Blog · Analysis · May 2026

The Agent-to-Agent Protocol Becomes the Handshake

Agent-to-agent protocols make AI systems interoperable. They also create a new institutional handshake where discovery, delegation, identity, consent, and audit have to survive across agents.

From Tool Use to Agent Use

The first governance problem of AI agents was tool use. A model could call a calendar, query a database, send an email, edit code, search a drive, or operate a browser. That moved the trust boundary from the chat window into connectors, permissions, logs, and tool descriptions.

The next problem is agent use. One agent asks another agent to do work. A workplace assistant calls a procurement agent. A customer-support agent asks a billing agent for account state. A travel agent asks a payment agent to hold a fare. A hiring agent asks a sourcing agent to find candidates, then another agent to schedule interviews, then another to run a background-check workflow. A research agent asks a specialized data-analysis agent to produce an artifact, while a compliance agent watches the task state.

This is the shift that Agent2Agent, or A2A, tries to standardize. Google announced A2A on April 9, 2025 as an open protocol for agent interoperability, with more than 50 initial technology and services partners. In June 2025 the Linux Foundation announced the Agent2Agent project, describing A2A as an open protocol created by Google for secure agent-to-agent communication and collaboration. The current A2A specification describes an open standard for communication between independent, potentially opaque AI agent systems.

Interoperability is useful. Enterprises do not want every agent trapped inside one vendor's platform, one framework, or one workflow surface. They want agents that can discover each other, exchange task state, pass artifacts, stream progress, request authorization, and complete work across systems.

But interoperability is never only technical. A protocol that lets agents find and use one another also creates a new institutional handshake. The question is not only "Can these agents talk?" The question is "What authority travels when they talk?"

What A2A Standardizes

A2A is not a replacement for tool protocols such as Model Context Protocol. Google's announcement explicitly framed A2A as complementary to MCP: MCP connects agents to tools and context, while A2A connects agents to other agents. The distinction matters. A tool usually exposes a defined operation. An agent may interpret, plan, negotiate, ask for more information, produce artifacts, and delegate further.

The A2A specification centers on several objects: an A2A client, an A2A server or remote agent, an Agent Card, messages, tasks, parts, artifacts, streaming updates, push notifications, context identifiers, and extensions. The protocol supports JSON-RPC, gRPC, and HTTP/REST bindings. Its goals include capability discovery, modality negotiation, collaborative task management, secure information exchange, long-running tasks, and opaque execution without requiring agents to share internal memory, tools, or plans.

That last feature is both sensible and politically important. Agents should not have to reveal everything about their internals to collaborate. A payroll agent, legal agent, medical agent, or vendor agent may need to expose what it can do without exposing private data, proprietary prompts, internal policy logic, or full tool chains. A2A therefore imagines a world of cooperation among bounded systems.

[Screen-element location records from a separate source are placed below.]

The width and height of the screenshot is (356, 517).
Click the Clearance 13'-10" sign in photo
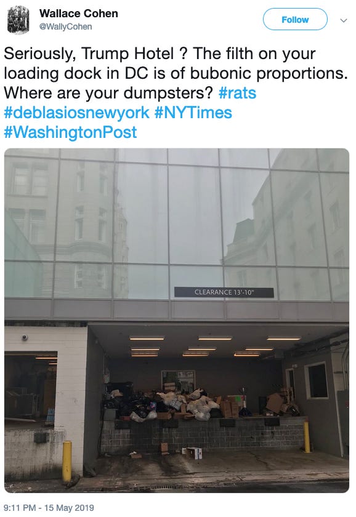(224, 292)
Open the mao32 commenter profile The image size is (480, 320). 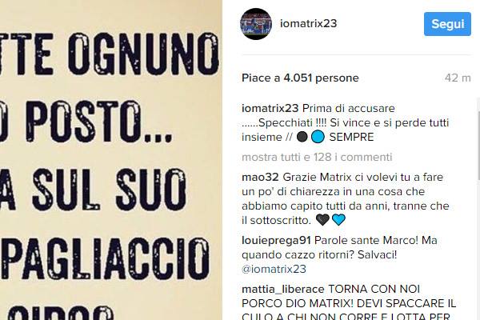point(260,177)
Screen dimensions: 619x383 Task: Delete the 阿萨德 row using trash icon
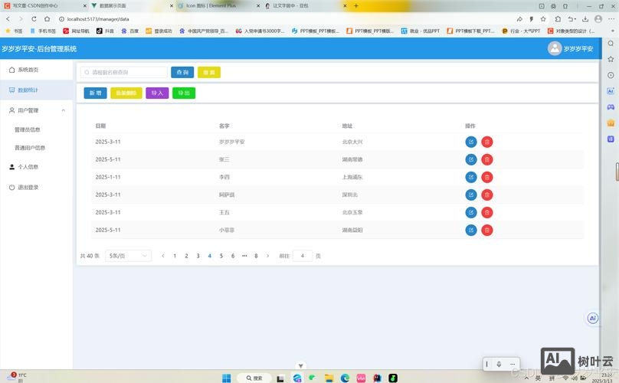coord(487,195)
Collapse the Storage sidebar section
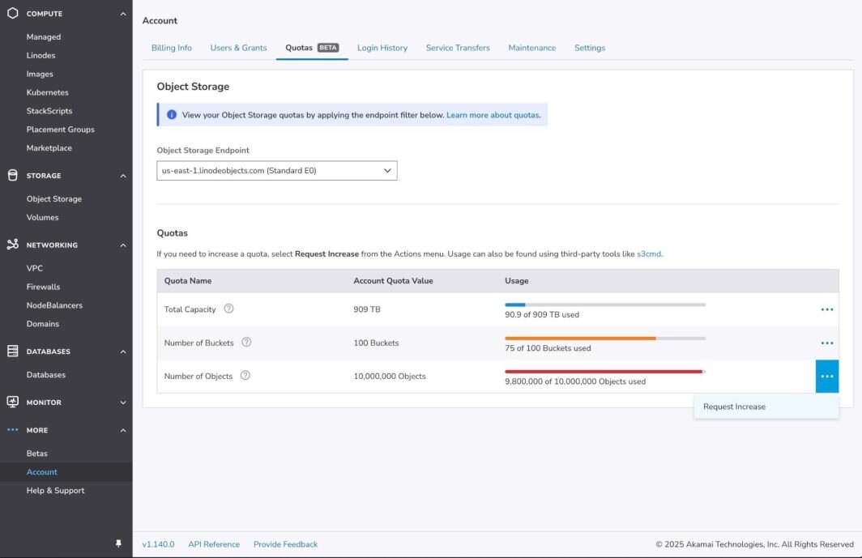Viewport: 862px width, 558px height. [123, 176]
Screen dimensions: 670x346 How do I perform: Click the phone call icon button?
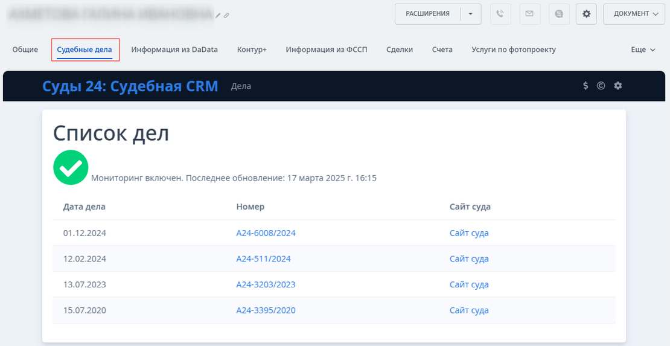point(500,14)
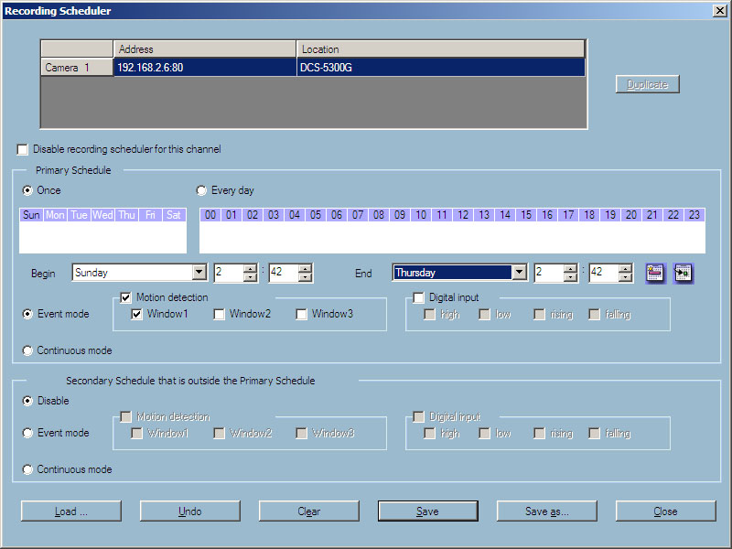Expand the End day dropdown showing Thursday
Screen dimensions: 732x549
[520, 273]
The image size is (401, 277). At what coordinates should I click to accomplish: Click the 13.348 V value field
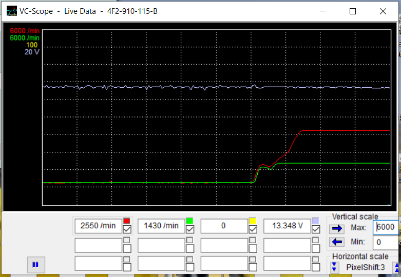coord(287,226)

The boundedness is the hard part. When an agent is treated as a remote actor, its output may carry institutional weight without giving the receiving user a complete view of how the answer was produced. The client agent may know the remote agent's declared skills, endpoint, authentication scheme, task status, and artifacts. It may not know the remote agent's training data, hidden prompt, retrieval sources, vendor incentives, internal confidence, or downstream dependencies.

That is not a reason to reject the protocol. It is the reason to govern it as infrastructure rather than treating it as a neutral message format.

The Agent Card as Passport

The Agent Card is the obvious governance object inside A2A.

The specification says A2A servers must make an Agent Card available. The card describes identity, capabilities, skills, interaction requirements, service endpoints, and authentication requirements. The protocol also defines a standardized discovery location at /.well-known/agent-card.json, and it allows Agent Cards to be digitally signed using JSON Web Signature so clients can verify that a card has not been tampered with and comes from the claimed provider.

That makes the Agent Card a kind of passport. It is not the agent itself. It is the document the agent presents at the border of another system: here is who I claim to be, here is what I can do, here is how to reach me, here is what credentials I require, here are my supported interfaces, and here is the version of the declaration you should rely on.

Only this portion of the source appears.